In his desperation to get to the stuff on the high rack he puts in huge amounts of effort: his maimed legs go into overdrive and spin a million times in just a couple of minutes. This all reminds us of the political spin that accompanied Blair’s attempt to conquer Iraq, and the disaster it turned out to be when more than a million Iraqi people were killed or seriously hurt.
52
With seconds to go, here’s Gordon Brown again, pulling his golden-brown cordon across the voting booth. He’s trying to cancel the election. When Brown became prime minister after Blair resigned, he also planned to have a quick election, but wimped out at the last minute, denting his reputation in the process. Brown was one of the unluckiest prime ministers: a large black rock has just hit him on the head – this is the Northern Rock crisis, where a bank collapsed and the economy tottered.
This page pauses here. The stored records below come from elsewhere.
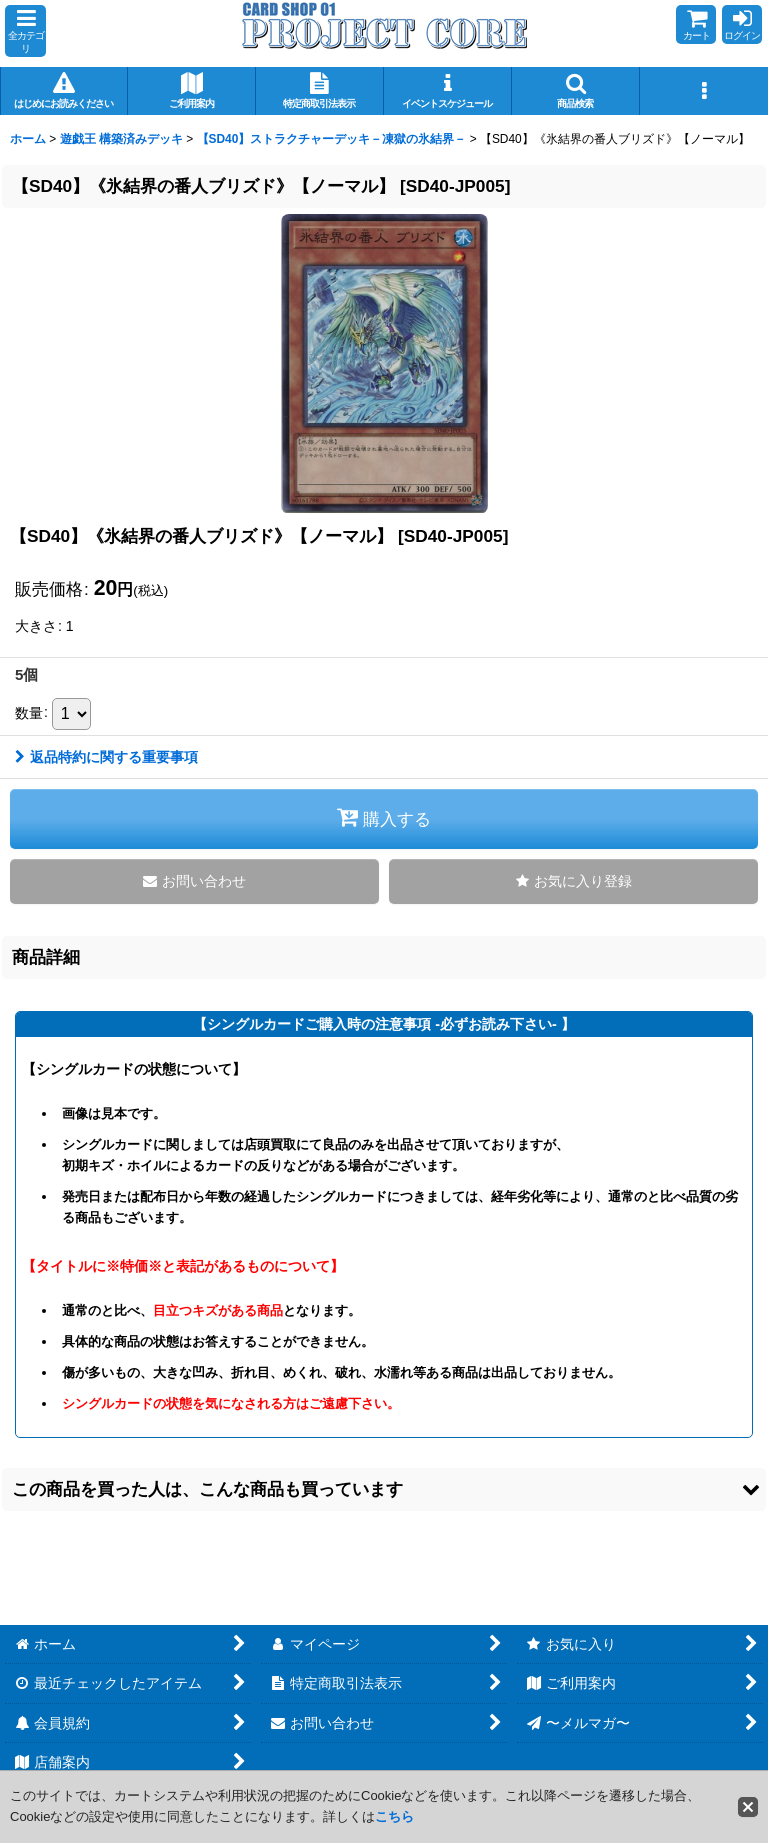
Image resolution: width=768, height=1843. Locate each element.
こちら (394, 1816)
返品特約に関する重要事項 (106, 757)
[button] (25, 31)
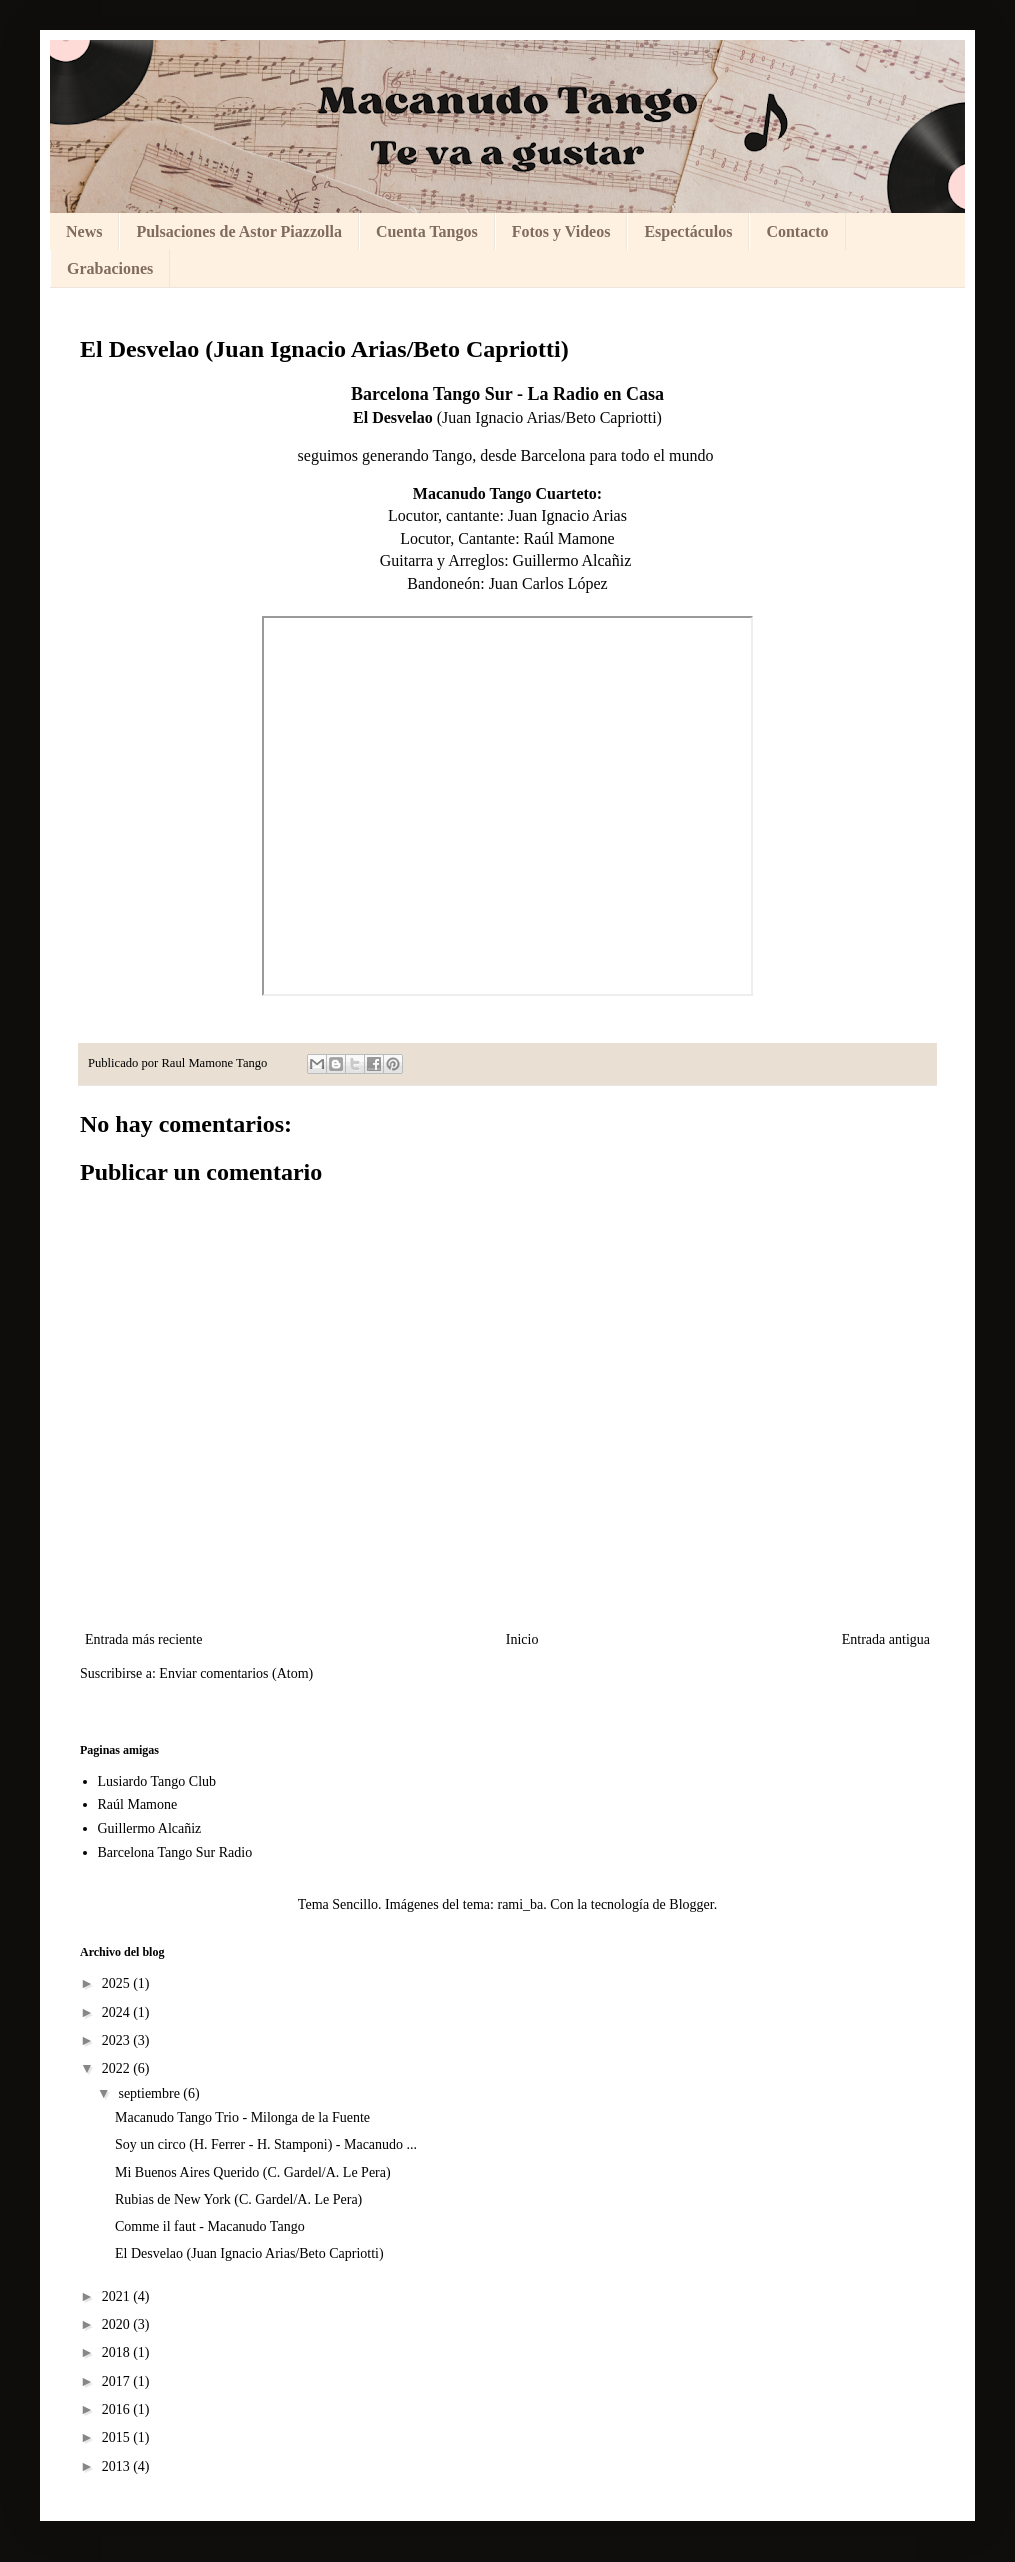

Now there’s a huge oil barrel spiralling through the air – this symbolizes the increasing oil prices, fanning consumer discontent. And did you feel that? The whole building just shook – that’s the housing price crash.
Brilliant. We’ve added the first few dabs of colour to the story of the British prime ministers. The thing to do now is go out and discover a few extra facts about one of these PMs and to try to insert images for these facts into the narrative. You’ll soon find that it’s a very natural, creative way to learn, well, as much as you want to. Good luck!